• [Your instructions]: Copy the records below word for word, starting at the line that contains "Click bold Integration Effort in subtitle" and ending at the line that contains "point(368,50)", with both of those lines included.
##### Supplied material
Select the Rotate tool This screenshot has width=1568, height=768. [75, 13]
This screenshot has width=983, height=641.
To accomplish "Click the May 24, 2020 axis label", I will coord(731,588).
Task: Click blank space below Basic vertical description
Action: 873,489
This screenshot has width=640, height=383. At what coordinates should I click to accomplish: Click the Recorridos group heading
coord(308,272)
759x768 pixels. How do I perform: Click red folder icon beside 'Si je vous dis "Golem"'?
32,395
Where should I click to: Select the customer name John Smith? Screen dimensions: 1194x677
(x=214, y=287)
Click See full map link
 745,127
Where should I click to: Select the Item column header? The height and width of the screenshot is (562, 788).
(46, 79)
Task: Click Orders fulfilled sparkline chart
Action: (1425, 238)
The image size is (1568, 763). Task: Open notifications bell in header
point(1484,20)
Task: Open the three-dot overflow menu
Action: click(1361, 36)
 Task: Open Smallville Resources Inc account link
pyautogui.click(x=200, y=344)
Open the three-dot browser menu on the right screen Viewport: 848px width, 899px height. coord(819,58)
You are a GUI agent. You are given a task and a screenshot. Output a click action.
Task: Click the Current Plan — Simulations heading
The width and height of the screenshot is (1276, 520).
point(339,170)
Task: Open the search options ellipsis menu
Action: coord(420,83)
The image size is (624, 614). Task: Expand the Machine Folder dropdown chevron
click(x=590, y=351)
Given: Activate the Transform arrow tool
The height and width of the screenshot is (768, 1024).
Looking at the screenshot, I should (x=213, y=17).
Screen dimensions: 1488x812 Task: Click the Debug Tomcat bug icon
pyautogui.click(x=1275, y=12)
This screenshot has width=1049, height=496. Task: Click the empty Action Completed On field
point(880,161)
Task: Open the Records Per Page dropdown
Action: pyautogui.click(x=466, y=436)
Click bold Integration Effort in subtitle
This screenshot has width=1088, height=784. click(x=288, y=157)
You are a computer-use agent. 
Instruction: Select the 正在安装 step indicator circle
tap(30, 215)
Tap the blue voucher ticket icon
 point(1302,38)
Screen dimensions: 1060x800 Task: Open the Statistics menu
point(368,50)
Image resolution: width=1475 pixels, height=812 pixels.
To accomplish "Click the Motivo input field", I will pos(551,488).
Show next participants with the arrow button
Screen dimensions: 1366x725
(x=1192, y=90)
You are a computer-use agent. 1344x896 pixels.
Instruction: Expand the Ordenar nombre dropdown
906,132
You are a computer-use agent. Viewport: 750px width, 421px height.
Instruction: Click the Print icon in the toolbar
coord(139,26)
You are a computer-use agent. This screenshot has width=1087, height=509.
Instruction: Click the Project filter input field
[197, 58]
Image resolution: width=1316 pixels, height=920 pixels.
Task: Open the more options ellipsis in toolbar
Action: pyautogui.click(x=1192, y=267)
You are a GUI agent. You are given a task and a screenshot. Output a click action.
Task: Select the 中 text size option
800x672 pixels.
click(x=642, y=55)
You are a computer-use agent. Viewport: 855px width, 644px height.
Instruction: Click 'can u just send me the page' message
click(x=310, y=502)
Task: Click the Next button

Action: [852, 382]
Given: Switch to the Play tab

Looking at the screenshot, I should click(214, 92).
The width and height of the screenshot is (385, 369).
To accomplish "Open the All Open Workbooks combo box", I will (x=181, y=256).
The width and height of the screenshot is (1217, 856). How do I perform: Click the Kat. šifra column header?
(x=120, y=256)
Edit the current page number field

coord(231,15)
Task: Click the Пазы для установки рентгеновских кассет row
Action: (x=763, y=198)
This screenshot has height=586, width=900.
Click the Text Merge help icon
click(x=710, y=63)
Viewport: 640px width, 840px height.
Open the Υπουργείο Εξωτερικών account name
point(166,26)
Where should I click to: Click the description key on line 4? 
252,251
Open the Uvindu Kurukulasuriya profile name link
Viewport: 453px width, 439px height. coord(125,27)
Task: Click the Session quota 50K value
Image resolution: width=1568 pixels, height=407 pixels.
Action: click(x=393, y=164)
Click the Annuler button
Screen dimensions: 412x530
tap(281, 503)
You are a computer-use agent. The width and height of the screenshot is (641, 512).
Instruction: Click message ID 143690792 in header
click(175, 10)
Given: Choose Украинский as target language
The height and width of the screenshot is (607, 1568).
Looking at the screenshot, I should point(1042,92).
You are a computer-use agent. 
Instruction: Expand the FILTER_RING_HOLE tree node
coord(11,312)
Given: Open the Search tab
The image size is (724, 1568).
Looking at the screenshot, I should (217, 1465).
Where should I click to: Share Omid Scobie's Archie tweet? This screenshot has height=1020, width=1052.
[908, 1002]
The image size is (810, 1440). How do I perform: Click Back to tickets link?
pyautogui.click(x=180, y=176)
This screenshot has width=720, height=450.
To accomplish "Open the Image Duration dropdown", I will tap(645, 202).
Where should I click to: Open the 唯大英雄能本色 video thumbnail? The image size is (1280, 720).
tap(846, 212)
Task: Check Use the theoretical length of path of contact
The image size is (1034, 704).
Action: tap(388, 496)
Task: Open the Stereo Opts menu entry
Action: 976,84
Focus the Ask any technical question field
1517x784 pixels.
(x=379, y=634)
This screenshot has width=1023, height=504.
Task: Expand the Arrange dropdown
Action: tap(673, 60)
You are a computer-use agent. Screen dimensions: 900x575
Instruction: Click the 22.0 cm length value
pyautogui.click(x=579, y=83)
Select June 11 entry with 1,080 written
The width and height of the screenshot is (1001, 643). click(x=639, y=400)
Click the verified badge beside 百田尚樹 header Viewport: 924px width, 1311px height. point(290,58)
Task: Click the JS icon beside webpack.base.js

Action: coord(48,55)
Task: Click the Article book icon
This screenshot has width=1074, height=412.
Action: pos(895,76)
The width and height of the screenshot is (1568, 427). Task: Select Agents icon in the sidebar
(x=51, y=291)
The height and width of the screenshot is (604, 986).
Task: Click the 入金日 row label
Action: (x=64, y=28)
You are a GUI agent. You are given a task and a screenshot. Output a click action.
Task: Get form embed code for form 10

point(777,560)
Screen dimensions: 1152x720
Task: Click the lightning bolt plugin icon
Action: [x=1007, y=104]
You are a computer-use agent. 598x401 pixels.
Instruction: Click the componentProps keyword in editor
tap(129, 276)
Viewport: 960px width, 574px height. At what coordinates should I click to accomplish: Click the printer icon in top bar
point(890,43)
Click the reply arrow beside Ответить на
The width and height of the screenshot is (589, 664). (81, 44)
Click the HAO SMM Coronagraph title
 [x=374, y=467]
##########
• [Complete output]:
Click bold Integration Effort in subtitle
This screenshot has width=1088, height=784. click(x=288, y=157)
You are a computer-use agent. 
Instruction: Select the 正在安装 step indicator circle
tap(30, 215)
Tap the blue voucher ticket icon
 point(1302,38)
Screen dimensions: 1060x800 Task: Open the Statistics menu
point(368,50)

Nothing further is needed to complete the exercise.